[Dataset entries]
::::
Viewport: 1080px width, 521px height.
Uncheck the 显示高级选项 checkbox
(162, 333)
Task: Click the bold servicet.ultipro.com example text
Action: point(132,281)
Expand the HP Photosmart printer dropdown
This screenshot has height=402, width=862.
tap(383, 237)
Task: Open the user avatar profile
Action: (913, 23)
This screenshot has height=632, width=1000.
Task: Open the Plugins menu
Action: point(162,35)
::::
- Work item -
Your task is to repeat the data exactly, with nothing left out.

- The answer -
Viewport: 1080px width, 521px height.
Uncheck the 显示高级选项 checkbox
(162, 333)
Task: Click the bold servicet.ultipro.com example text
Action: point(132,281)
Expand the HP Photosmart printer dropdown
This screenshot has height=402, width=862.
tap(383, 237)
Task: Open the user avatar profile
Action: (913, 23)
This screenshot has height=632, width=1000.
Task: Open the Plugins menu
Action: point(162,35)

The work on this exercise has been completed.